Of the four solutions presented, hydrogen is by far the loser. Hydrogen has lots of challenges:

  • It’s hard to transport
  • It’s hard to store
  • You need energy to create it
  • Fuel-cells are expensive and fragile

Unlike wind and solar, which are energy sources, hydrogen is a way to store energy. Typically hydrogen is made by reacting methane and steam, creating hydrogen gas and carbon monoxide. In most cases you’re better off using the methane than converting it to hydrogen. It can also be creating by passing a current through water creating hydrogen and oxygen gas. In 2004 many thought we’d build massive wind farms to power the grid and the excess electricity would be used to manufacture hydrogen gas, which would be used to store the energy until it was needed, possibly in fuel-cell powered cars.

But even if you got the hydrogen gas for free, it is the smallest molecule in the universe and can leak out of very small holes, making it difficult to transport and store. You can store/transport it as a gas (but you’ll have to compress it, which takes energy and a strong tank) or as a liquid (which requires even more energy and an insulated tank). The fuel cells that “burn” the hydrogen gas are expensive and fragile. You can burn it in an internal combustion engine, but that’s less efficient than a fuel cell.

Research into less expensive and more robust fuel cells moved forward slowly. Research into better ways to store hydrogen didn’t move forward at all.

What did move forward is battery technology. The energy density of modern lithium batteries is more than twice as good as that from the nickel batteries of 2004. EVs also don’t need a new fueling infrastructure (we just plug ours into the electric socket that was in our garage).
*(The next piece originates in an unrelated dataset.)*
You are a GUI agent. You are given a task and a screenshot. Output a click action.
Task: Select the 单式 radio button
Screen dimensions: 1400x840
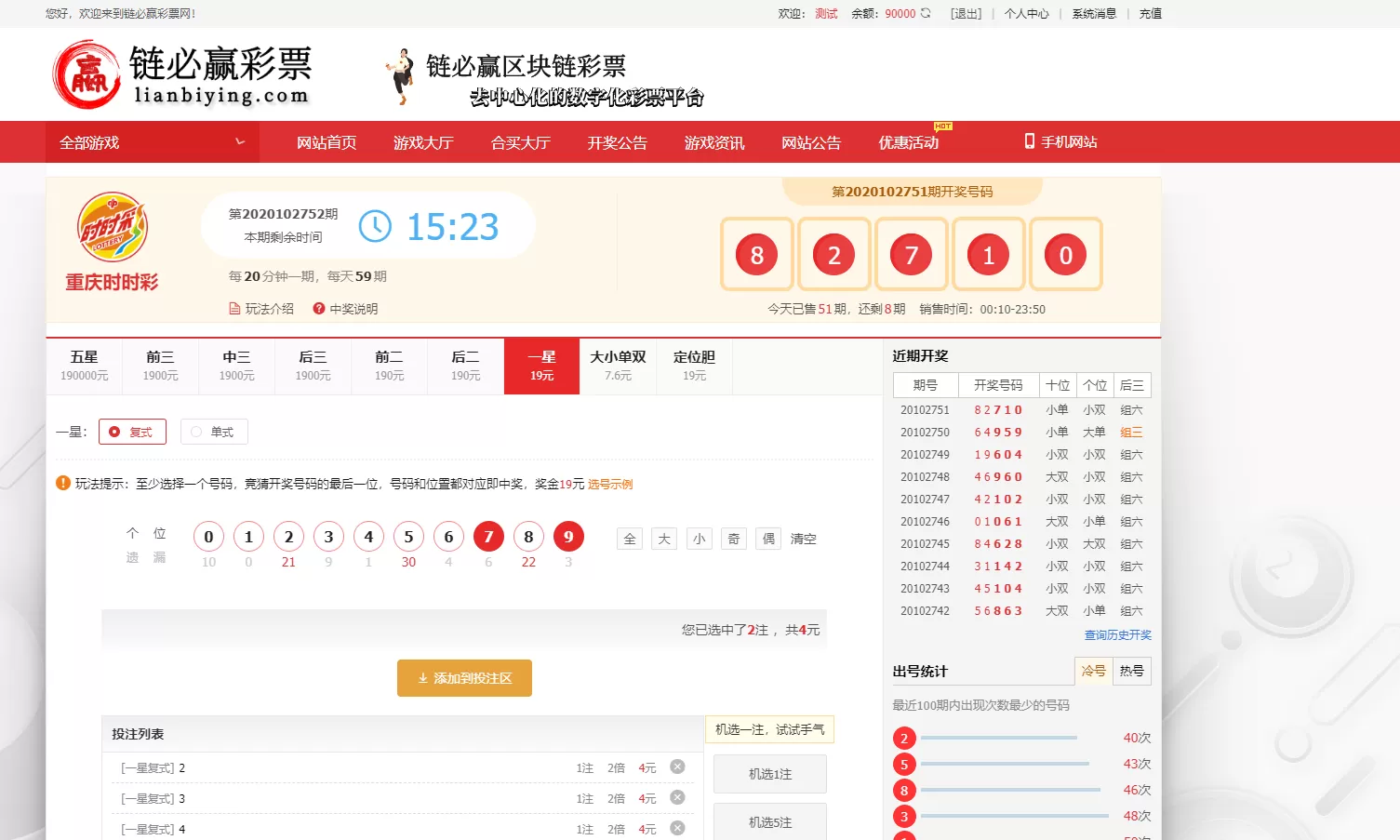(x=195, y=431)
Interest in fuel cell powered vehicles and other aspects of the hydrogen economy have waned since 2004, but not completely died.

Conservation and Efficiency

What wasn’t discussed at all was conservation and efficiency, which have played a huge role in reducing the need for fossil fuels.

For instance, the Corporate Average Fuel Efficiency (CAFÉ) standards  mandate the average fuel efficiency for each car manufacture. Since the Carter administration these standards have increased in fits and jumps, but over time have led to much more efficient cars than the market would have provided.

Appliance and equipment standards managed by the Department of Energy have saved “American consumers saved $63 billion on their utility bills in 2015 alone”. These standards reduced the lifetime cost of appliances, helping our economy and environment at the same time. The stimulus package was packed with energy efficiency programs, including  one that I work on for two years.

Josh/Sorkin missed an opportunity

Normally West Wing gets the policy right. Here the downsides of each of the solutions discussed were played for laughs, rather than education. Which is OK for a TV show, but I expect better of West Wing. In addition to the frustration, there should have been a discussion of the role that the federal government was playing in encouraging progress towards a cleaner future.